Auf dem deutschen Pflegetag hat ein Hausarzt und Ärztefunktionär in einer Session zur Heilkundeübertragung bezogen auf die Schwierigkeiten bei der Übertragung heilkundlicher Tätigkeiten an die Pflege behauptet, die Pflege sei auch zum Teil selber daran schuld, dass sich diese Diskussion so lange zieht. Schließlich hätte die Pflege selbst mal viele Tätigkeiten abgegeben, die sie heute gerne zurück hätte und die auch die Attraktivität des Berufes heben würde.
Diese Kausalkette löst in mir großen Widerspruch aus. Und den will ich kurz darlegen. Ich war dabei, als Ende der achtziger Jahre die Pflege (und es war ausschließlich die Pflege in den Krankenhäusern) zu einem neuen und erstarktem Selbstbewusstsein kam. Die Zutaten dieser Entwicklung waren:
- ein Personalmangel
- Arbeitsverdichtung
- und die zunehmende Bedeutung des Pflegeprozesses.
Gerade Letzteres hat eine große Emanzipationsbewegung der Pflegeberufe ausgelöst, weil ein Instrument verbindlich eingefordert wurde, mit dem sich Pflege aus der Perspektive der Profession darstellen ließ. In der Folge haben sich Pflegefachpersonen immer häufiger geweigert, Tätigkeiten zu übernehmen, die nicht in diesen Pflegeprozess einzahlten.
Dazu gehörten folgende Tätigkeiten:
- Röntgenbilder von A nach B zu tragen
- Sonographiebefunde abholen
- Blutabnahmen
- Krankenhausbetten reinigen
Nicht dazu gehörten:
- Komplexe Wundversorgungen
- Diabetes überwachen
- Kreislauf sicherstellen
- Katheterisierung
- Ernährung im Blick behalten
- Mobilisation
Das sind zu großen Teilen nun genau die Maßnahmen, die heute im Zusammenhang mit Heilkundeübertragung diskutiert werden. Aber aus irgendwelchen Gründen ist im Laufe der Jahrzehnte übrig geblieben, dass Pflege die Blutabnahme abgelehnt habe, und der Funktionär schließt daraus, die Pflege sei selber schuld, dass die Situation so ist, wie sie jetzt ist.
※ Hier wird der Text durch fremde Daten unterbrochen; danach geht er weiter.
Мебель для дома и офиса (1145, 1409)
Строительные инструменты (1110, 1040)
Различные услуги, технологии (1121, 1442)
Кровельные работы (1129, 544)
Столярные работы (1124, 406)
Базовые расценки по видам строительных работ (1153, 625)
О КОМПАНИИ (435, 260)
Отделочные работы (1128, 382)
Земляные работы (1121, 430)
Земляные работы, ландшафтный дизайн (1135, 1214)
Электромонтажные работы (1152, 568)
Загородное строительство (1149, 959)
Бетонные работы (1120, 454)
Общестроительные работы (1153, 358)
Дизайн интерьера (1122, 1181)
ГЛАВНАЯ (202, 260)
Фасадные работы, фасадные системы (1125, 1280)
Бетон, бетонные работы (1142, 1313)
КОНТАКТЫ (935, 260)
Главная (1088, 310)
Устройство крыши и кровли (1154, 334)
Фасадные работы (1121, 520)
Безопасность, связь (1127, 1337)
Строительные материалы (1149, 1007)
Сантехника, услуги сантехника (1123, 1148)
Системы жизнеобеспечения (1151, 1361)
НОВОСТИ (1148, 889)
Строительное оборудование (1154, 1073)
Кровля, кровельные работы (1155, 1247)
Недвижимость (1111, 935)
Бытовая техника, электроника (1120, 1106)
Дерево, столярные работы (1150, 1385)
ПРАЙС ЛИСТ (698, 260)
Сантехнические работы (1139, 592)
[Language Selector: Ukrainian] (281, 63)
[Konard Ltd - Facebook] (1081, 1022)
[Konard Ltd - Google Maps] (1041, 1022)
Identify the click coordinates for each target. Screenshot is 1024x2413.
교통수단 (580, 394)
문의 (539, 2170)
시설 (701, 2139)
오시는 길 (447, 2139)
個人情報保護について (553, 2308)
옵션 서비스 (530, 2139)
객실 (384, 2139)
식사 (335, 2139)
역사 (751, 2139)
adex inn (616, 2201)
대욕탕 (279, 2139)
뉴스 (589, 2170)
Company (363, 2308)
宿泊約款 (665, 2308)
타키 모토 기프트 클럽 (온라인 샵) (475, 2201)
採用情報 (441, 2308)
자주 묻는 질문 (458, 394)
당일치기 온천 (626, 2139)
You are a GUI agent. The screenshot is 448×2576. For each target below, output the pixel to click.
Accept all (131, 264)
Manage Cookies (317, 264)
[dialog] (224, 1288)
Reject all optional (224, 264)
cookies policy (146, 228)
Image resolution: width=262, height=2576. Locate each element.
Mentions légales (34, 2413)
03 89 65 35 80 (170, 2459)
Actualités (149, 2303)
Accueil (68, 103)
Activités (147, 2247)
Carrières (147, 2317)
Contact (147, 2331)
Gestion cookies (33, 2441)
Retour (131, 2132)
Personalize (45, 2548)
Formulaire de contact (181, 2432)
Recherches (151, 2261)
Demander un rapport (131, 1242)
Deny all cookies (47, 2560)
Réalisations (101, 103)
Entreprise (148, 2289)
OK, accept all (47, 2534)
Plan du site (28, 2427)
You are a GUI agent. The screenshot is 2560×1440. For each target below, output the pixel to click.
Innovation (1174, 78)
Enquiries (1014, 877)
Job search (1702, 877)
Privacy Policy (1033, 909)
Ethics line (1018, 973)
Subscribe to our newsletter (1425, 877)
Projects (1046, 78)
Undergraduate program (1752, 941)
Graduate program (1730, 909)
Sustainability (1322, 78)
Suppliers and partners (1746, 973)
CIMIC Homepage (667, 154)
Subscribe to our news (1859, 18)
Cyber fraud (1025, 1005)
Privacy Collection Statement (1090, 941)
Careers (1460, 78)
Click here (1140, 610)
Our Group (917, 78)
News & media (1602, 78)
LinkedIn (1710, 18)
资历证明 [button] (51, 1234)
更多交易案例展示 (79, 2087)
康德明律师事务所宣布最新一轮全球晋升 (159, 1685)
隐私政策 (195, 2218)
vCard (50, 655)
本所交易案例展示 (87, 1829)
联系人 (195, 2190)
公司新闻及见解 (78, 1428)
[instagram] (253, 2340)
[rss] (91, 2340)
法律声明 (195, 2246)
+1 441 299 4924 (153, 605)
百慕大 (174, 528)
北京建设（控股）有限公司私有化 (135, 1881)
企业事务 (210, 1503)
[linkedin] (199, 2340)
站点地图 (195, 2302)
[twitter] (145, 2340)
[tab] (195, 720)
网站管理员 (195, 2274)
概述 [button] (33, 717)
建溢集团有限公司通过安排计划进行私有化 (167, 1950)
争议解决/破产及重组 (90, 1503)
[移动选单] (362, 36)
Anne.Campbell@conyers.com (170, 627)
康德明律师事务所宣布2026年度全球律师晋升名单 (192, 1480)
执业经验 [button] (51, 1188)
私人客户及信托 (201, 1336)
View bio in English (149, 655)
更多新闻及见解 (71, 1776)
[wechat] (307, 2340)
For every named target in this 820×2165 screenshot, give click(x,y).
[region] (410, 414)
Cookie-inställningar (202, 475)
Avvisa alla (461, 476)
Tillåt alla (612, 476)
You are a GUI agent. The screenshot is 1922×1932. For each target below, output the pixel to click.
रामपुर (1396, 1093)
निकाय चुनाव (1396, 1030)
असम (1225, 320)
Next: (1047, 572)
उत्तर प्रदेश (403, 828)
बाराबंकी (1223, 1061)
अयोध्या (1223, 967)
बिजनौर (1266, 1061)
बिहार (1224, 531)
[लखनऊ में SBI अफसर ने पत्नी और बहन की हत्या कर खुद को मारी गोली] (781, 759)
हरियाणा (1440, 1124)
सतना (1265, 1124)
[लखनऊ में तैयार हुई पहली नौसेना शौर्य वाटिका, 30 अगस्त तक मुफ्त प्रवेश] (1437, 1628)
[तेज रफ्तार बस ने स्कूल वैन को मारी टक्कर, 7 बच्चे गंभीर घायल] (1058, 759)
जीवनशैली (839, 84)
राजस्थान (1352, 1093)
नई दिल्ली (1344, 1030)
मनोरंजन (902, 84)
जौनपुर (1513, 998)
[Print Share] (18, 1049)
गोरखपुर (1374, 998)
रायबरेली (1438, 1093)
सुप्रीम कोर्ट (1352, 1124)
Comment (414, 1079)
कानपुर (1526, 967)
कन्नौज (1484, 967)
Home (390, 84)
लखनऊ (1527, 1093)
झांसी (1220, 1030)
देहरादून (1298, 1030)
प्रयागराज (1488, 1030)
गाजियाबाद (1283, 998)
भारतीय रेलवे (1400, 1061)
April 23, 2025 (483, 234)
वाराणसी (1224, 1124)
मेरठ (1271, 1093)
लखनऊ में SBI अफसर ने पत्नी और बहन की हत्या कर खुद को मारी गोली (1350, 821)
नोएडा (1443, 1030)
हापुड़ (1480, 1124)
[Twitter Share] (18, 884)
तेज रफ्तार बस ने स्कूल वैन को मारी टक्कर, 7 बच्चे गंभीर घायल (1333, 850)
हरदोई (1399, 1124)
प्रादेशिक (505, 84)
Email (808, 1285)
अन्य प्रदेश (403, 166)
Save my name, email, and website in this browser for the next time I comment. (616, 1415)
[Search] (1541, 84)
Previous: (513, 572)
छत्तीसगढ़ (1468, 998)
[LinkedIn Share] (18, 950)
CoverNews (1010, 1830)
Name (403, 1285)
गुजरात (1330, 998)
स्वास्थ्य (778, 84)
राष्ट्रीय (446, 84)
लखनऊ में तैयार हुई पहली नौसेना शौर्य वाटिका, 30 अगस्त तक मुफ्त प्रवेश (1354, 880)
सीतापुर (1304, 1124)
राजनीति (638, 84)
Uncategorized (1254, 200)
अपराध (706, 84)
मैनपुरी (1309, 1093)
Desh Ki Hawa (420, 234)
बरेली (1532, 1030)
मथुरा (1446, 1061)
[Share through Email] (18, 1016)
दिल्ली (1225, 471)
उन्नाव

Dazu muss man sagen, dass die Blutabnahme nicht wegen der Komplexität der Handlung abgelehnt wurde (das kann jeder!), sondern weil Anordnungen auf bettenführenden Stationen häufig vorsahen, dass morgens um 6:00 Uhr bei 29 von 30 Patienten Blut abzunehmen sei und eine Pflegefachpersonen im Grunde genommen zwei Stunden damit beschäftigt war, diese Blutabnahme durchzuführen. Der Erkenntnisgewinn der Blutabnahmen dabei war offenbar so gering, dass – nach dem Pflegefachpersonen die Durchführung abgelehnt haben – ziemlich sofort die Zahl der angeordneten Blutabnahmen auch deutlich auf das wirklich notwendige Maß zurückging.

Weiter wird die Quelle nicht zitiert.